I’m writing in regard to a letter published on March 2, 2017 “Bills causing energy poverty”.
I also live in the country and have a wood stove that is not large enough to heat the whole house. Since I moved in (2015) I have not ever turned on any baseboard heaters. I have pedestal fans from where I lived before; for cooling in the summer. Now I use them for moving heat. In spite of this my bedroom has been between 50 and 60 degrees F all winter. I use 4 blankets on the bed and it is very cold when I first get in, so when I get up during the night to stoke the stove, I make sure I pull the covers over to conserve some heat. I leave two fans on all night to move air to that end of the house. I also do not use my ensuite bathroom because it would be like using an outhouse in the winter. It’s not very nice; especially since I came from a house with central gas heat and a programmable thermostat, but it is livable and I manage to keep my electricity bill down to an affordable level. Pedestal fans use very little energy. I am a senior electrical engineer (retired) with mostly industrial but substantial utility experience in electrical power applications.

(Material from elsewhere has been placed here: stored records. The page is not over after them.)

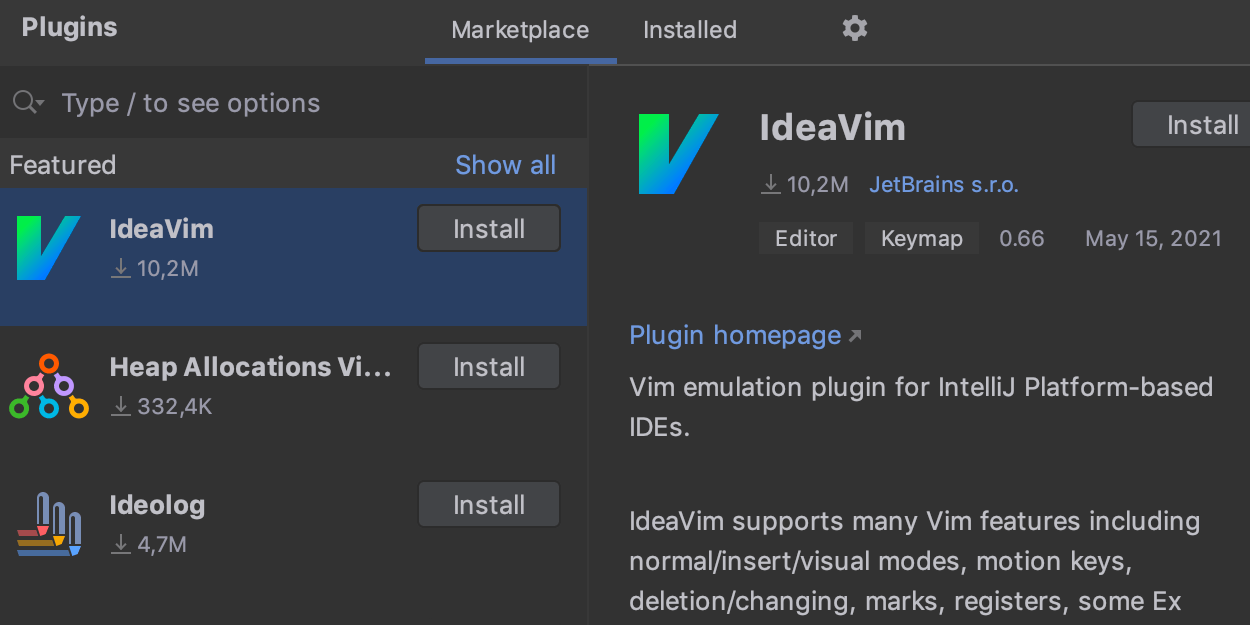Switch to the Installed tab
The image size is (1250, 625).
689,30
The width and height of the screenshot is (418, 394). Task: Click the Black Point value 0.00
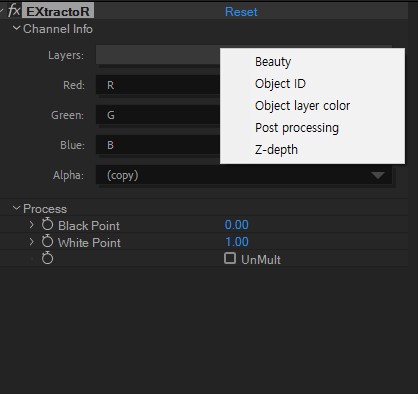click(x=236, y=225)
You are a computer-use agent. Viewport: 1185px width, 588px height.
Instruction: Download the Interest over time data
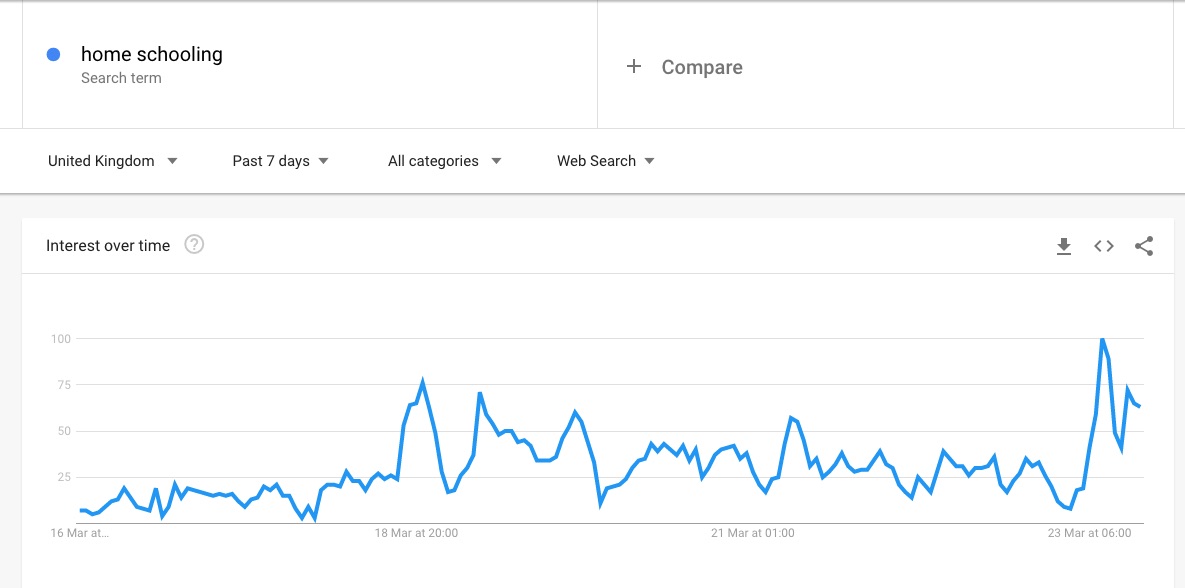tap(1064, 246)
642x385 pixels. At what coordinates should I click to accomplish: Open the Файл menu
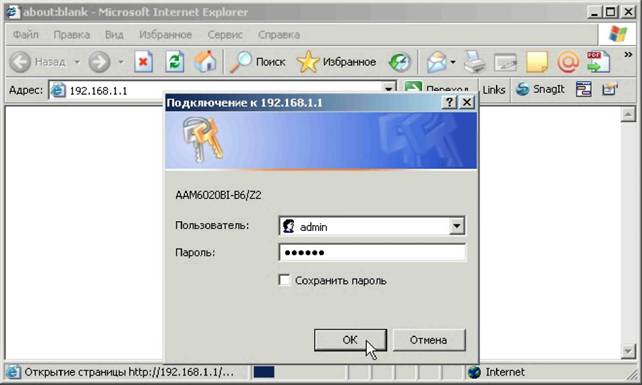click(x=25, y=35)
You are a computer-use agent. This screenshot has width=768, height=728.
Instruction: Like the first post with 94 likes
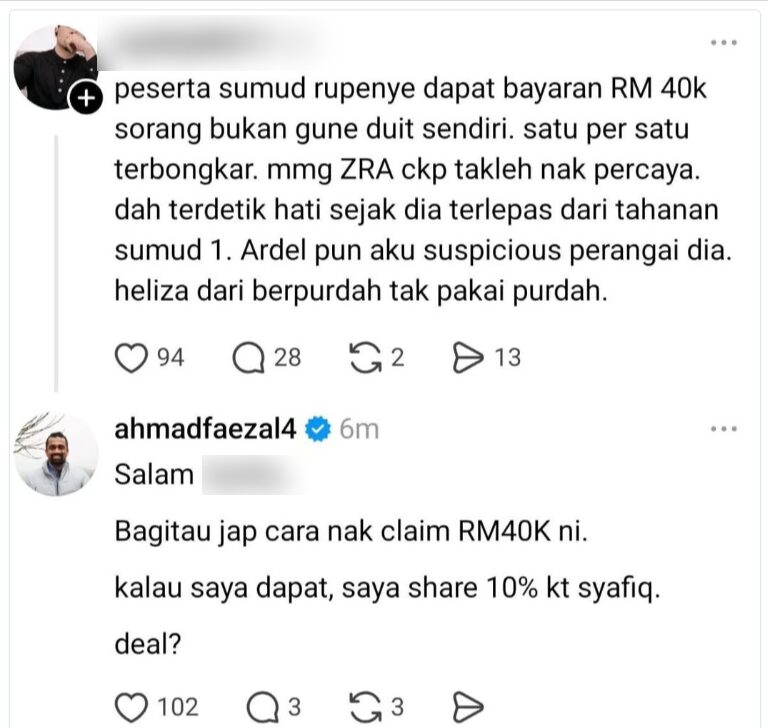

I hope people are aware of the RIB rate report process being done by BCUC. You can find it here. The BCUC has written that they will complete their report to the Minister in the first quarter of this year. Here you can also find that Fortis claimed their equivalent flat rate for 2016 would have been $0.11433/kWh. That is still ridiculously high for a hydro-rich province. I have submitted several reports that can be found on this site.
The problem we have is not just the two-tier rate, but that an equivalent flat rate would still be too high for a hydro-rich province. The government (BCUC) says that they want postage-stamp rates, meaning they are the same throughout the province, yet we in Fortis-land pay substantially higher rates than those with BC Hydro. The whole rate scheme in this province is set up so that apartment dwellers and those with natural gas, who make up the majority in Vancouver, have artificially low rates that are subsidized by all-electric home owners and everyone in Fortis-land. This allows them to publish an illusion that Vancouver (and hence implied BC) has the third lowest electricity cost of major cities in the country. The truth is that, in the absence of the two-tier rate system and if we truly had postage-stamp rates, then we would be among the highest cost of electricity in the country. Please don’t misunderstand me here; the RIB rate structure is the biggest and most unfair problem of all; but I’m saying it is not the only problem.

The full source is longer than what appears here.